Task goal —
Nothing is needed except the lines below that run from the one with "Eichhorn (20, 430)" through the one with "EN (352, 23)", repeated exactly.

Material provided —
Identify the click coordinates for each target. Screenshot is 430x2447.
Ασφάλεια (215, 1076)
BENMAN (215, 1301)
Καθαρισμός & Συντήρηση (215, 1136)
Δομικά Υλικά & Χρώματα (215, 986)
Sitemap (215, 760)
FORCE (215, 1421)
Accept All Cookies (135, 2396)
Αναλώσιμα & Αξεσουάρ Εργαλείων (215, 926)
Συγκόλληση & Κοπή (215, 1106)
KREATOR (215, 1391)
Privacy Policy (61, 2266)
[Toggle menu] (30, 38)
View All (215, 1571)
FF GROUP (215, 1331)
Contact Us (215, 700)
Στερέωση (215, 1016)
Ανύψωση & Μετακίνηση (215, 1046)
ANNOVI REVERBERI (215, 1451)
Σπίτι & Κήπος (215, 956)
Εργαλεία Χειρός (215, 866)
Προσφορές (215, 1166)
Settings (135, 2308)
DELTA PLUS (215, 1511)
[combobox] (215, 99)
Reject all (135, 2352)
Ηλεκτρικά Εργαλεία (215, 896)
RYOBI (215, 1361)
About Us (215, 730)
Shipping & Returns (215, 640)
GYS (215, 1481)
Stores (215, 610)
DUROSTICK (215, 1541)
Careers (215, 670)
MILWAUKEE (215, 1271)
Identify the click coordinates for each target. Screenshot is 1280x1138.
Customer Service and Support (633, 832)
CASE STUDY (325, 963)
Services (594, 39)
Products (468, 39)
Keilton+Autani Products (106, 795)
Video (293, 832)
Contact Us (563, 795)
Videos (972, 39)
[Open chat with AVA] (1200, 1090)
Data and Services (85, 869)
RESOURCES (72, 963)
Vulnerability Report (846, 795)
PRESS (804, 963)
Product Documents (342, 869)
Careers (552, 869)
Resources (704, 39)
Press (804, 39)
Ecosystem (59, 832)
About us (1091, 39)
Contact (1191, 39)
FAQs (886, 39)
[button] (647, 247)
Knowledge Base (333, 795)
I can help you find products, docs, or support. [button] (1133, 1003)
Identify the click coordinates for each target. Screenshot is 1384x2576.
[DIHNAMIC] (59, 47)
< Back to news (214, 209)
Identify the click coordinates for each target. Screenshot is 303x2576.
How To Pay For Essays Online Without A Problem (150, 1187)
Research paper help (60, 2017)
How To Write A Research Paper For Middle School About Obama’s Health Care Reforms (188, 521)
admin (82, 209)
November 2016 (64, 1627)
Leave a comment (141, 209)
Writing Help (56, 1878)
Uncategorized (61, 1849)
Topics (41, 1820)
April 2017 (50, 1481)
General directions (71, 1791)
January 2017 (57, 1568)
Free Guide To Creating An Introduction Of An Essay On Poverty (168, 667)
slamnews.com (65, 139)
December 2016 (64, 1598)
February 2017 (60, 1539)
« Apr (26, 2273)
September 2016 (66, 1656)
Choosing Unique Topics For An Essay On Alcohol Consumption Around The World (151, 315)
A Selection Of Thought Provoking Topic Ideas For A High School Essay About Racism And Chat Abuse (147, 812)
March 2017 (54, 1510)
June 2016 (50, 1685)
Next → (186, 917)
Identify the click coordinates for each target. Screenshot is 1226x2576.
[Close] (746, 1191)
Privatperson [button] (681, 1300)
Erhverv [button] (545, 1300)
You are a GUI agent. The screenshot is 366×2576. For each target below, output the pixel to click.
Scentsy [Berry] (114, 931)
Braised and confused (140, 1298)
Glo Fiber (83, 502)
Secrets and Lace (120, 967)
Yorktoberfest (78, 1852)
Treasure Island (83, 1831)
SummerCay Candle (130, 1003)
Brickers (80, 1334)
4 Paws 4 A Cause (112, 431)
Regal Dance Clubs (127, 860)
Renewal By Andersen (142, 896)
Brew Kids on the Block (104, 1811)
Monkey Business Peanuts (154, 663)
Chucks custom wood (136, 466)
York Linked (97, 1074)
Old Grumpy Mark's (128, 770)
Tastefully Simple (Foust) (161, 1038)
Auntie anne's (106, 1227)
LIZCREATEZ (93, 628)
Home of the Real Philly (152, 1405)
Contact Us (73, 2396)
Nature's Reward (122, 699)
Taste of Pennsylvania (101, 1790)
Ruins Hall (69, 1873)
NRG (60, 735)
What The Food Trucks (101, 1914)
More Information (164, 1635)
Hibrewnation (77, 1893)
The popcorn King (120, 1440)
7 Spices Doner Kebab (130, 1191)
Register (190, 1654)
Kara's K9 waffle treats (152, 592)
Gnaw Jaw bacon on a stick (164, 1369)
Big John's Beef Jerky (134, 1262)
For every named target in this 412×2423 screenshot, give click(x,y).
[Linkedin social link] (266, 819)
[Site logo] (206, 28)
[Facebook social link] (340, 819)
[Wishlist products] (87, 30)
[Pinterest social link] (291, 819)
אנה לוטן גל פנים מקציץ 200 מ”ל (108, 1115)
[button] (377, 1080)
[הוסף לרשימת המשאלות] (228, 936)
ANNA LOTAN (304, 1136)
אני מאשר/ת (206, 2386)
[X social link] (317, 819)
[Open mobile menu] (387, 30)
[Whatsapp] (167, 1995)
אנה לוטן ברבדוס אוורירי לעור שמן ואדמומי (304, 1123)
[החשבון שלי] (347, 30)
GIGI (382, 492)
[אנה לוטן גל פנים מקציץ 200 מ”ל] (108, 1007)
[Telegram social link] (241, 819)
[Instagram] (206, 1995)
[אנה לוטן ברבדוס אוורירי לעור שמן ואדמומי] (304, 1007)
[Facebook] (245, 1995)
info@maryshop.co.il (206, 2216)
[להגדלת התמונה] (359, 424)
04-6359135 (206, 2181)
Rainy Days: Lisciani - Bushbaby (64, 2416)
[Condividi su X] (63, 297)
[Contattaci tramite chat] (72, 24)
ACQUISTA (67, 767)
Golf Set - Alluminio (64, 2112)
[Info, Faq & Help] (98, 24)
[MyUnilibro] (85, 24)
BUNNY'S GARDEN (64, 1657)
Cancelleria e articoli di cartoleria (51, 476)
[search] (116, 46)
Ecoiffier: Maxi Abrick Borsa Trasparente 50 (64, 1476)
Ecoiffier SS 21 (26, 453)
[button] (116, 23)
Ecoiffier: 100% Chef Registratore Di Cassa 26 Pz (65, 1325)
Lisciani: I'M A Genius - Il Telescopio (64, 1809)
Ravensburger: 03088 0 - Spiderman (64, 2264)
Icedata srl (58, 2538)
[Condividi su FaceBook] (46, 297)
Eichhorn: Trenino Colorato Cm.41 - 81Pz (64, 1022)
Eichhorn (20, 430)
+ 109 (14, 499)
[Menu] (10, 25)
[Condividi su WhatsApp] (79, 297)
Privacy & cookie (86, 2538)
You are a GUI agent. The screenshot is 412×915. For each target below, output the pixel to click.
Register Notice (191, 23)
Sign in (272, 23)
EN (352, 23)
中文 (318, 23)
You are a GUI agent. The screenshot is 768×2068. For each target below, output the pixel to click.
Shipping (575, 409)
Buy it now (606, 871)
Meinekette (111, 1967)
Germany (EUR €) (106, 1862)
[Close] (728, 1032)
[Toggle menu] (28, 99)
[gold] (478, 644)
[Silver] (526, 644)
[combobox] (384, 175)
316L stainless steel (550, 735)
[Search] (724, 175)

Solution —
Eichhorn (20, 430)
+ 109 (14, 499)
[Menu] (10, 25)
[Condividi su WhatsApp] (79, 297)
Privacy & cookie (86, 2538)
You are a GUI agent. The screenshot is 412×915. For each target below, output the pixel to click.
Register Notice (191, 23)
Sign in (272, 23)
EN (352, 23)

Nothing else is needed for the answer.